Closed ravmoj closed 1 year ago
Hi @ravmoj ,
Can you perform few things as mentioned below in order to investigate more on this issue.
Are there any additional debug logs in prod auth API services in order to determine whether timeout requests ever actually reach the endpoint?
Can you simulate traffic in the non-prod to replicate this error? If you can replicate, you can try the 2 things
enable cross-namespace traffic routing between client services and auth endpoint and observe traffic behaviour. You can setup the network policy to connect between 2 services inside the cluster. https://user-guide.cloud-platform.service.justice.gov.uk/documentation/networking/network-policy.html
Temporarily enable access to auth API via default nginx ingress.

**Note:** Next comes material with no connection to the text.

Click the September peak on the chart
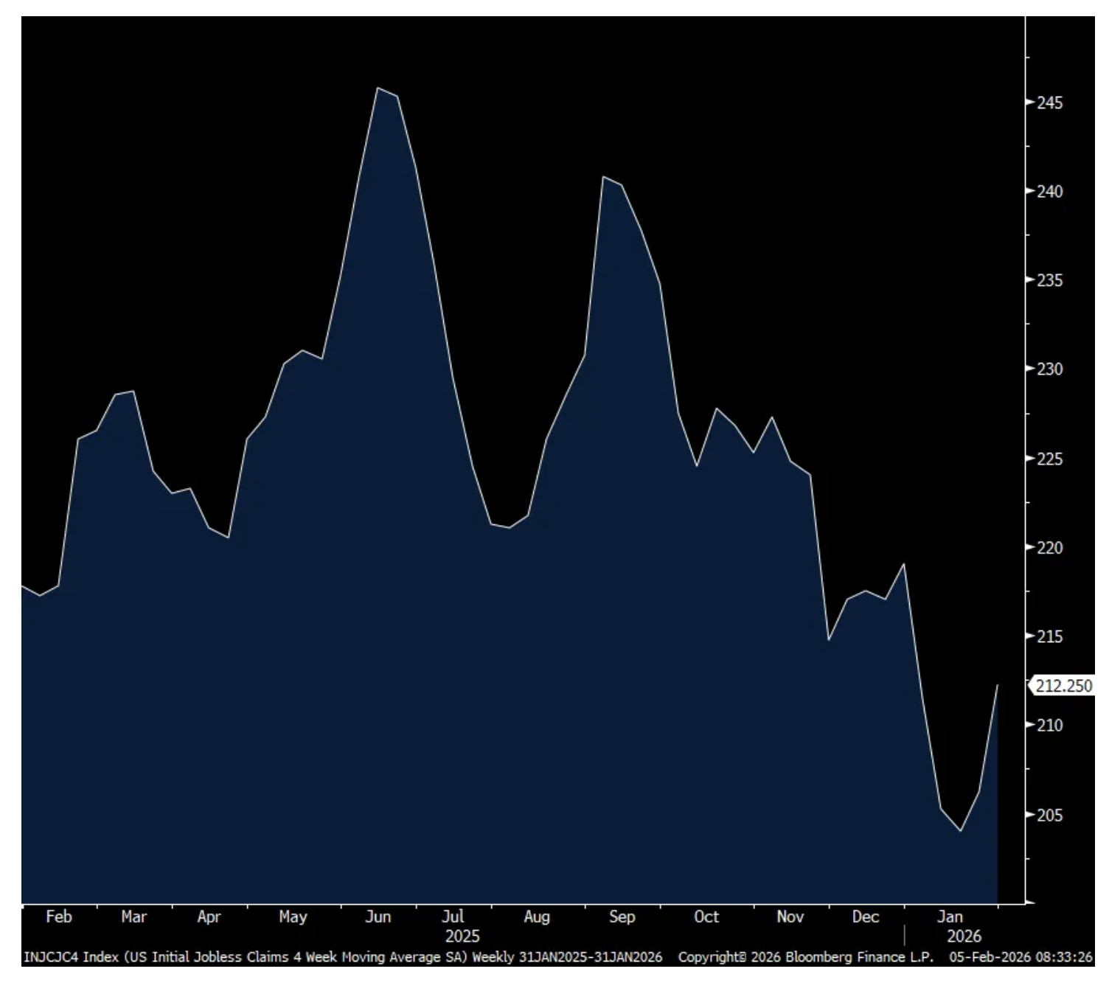 [603, 177]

Hi @poornima-krishnasamy , Thanks your comments . Updated starts for last 24 hours in https://dsdmoj.atlassian.net/browse/HAAR-1392 Also as per suggestions : https://github.com/ministryofjustice/cloud-platform-environments/pull/12795 https://github.com/ministryofjustice/hmpps-auth/pull/1519
Can you please review cloud platform changes and ngnix ingress changes? Thank you
Hi @ravmoj , I have added a comment on the PR. Can u please have a look. https://github.com/ministryofjustice/cloud-platform-environments/pull/12795#discussion_r1183938993.
Thanks
Hi @poornima-krishnasamy , Thanks for your time today. As discussed, changed 3 services hmpps-manage-users-api, hmpps-audit-api,hmpps-external-users-api to enable internal service interaction with auth.

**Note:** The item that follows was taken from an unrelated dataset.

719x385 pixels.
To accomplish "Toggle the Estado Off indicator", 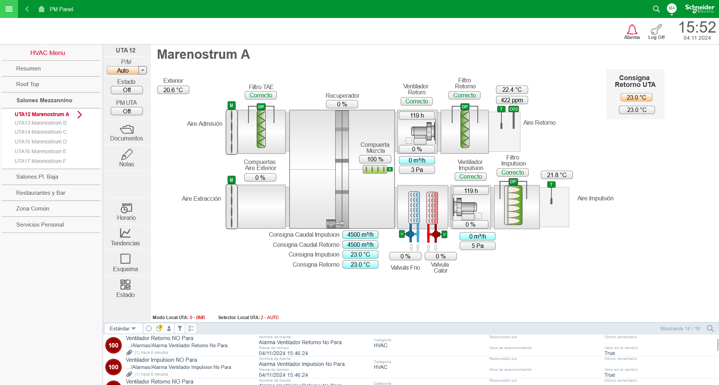I will tap(127, 90).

https://github.com/ministryofjustice/hmpps-manage-users-api/pull/272 https://github.com/ministryofjustice/hmpps-audit-api/pull/171 https://github.com/ministryofjustice/hmpps-external-users-api/pull/122 Have updated statistics for 7 days / 24 hours to JIRA: https://dsdmoj.atlassian.net/browse/HAAR-1392
Thank you
User is testing the networkpolicy to access the services internally. Moving it to blocked until user finishes testing
Discussed with @poornima-krishnasamy ,
After changing to internal call for 4 services (token-verification-api, hmpps-manage-users-api, hmpps-audit-api and hmpps-manage-users-api )with hmpps-auth, response times of jwks endpoint has improved significantly.

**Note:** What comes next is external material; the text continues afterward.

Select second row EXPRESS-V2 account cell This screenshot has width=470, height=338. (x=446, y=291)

To see whether MOD security has any role in slow response times, disabling it in DEV to test the same
Other services still taking more response time in DEV.
logged all changes to : https://dsdmoj.atlassian.net/browse/HAAR-1392
Hi @poornima-krishnasamy , after taking off Mod security from HMPPS-AUTH service Last 24 hours stats shows fewer came under category of 7-15 secs (may be we have to take longer duration to compare)
144 took more than half sec Period: 25/05/2023 13:24 to 26/05/2023 13:24 Total request : 5906 144 took more than 5 sec to respond 2.44% request took more than half sec to serve 'GET /auth/.well-known/jwks.json' 9 took more than half sec Period: 01/06/2023 13:24 to 02/06/2023 13:24 Total request : 4496 9 took more than 5 sec to respond 0.09% request took more than half sec to serve 'GET /auth/.well-known/jwks.json'
Stats for one week period: With MOD security 727 took more than half sec Period: 17/05/2023 08:50 to 24/05/2023 08:50 Total request : 29359 2.4762% request took more than half sec to serve 'GET /auth/.well-known/jwks.json' 17-24/05/2023 :Go to Log Analytics and run query
Without ModSecurity 40 took more than half sec Period: 31/05/2023 17:30 to 07/06/2023 13:24 Total request : 23484 0.1703% request took more than half sec to serve 'GET /auth/.well-known/jwks.json' 31/05 to 07/06/2023 : Go to Log Analytics and run query (edited)
Hi @poornima-krishnasamy , thanks for your time. Please let us know next steps , you may require from us to investigate MOD security
Hi @ravmoj , thanks for the investigation. It is clear that the % of requests which has response more that half sec is much small when using the internal service url and with default ingress controller.
I understand that the modsecurity plays a vital role in processing each request. To rule out the case of bottleneck from modsec ingress controller pods, we will increase the number of replicas of modsec. I will let you know once this is done and lets see the stats for a week if that has improved any.
Alternatively, I would suggest to continue to use internal service url if you want to reduce the 2.4% slow response.
Hi @ravmoj , before I increase the number of replicas, can we take a pre-stats of
Hi @poornima-krishnasamy , thanks for your time today. As discussed will investigate point 4 and get back to u. it would be great, if you could let us know further findings with respect to modsec. thanks
Hi @ravmoj , after discussing with yourself and @mattops , its found that on load testing of any endpoint e.g ping from one namespace to another endpoint inside the cluster, there are 2 - 3% slow responses. This is happening when the modsec is turned off and the secRuleEngine: Off as well.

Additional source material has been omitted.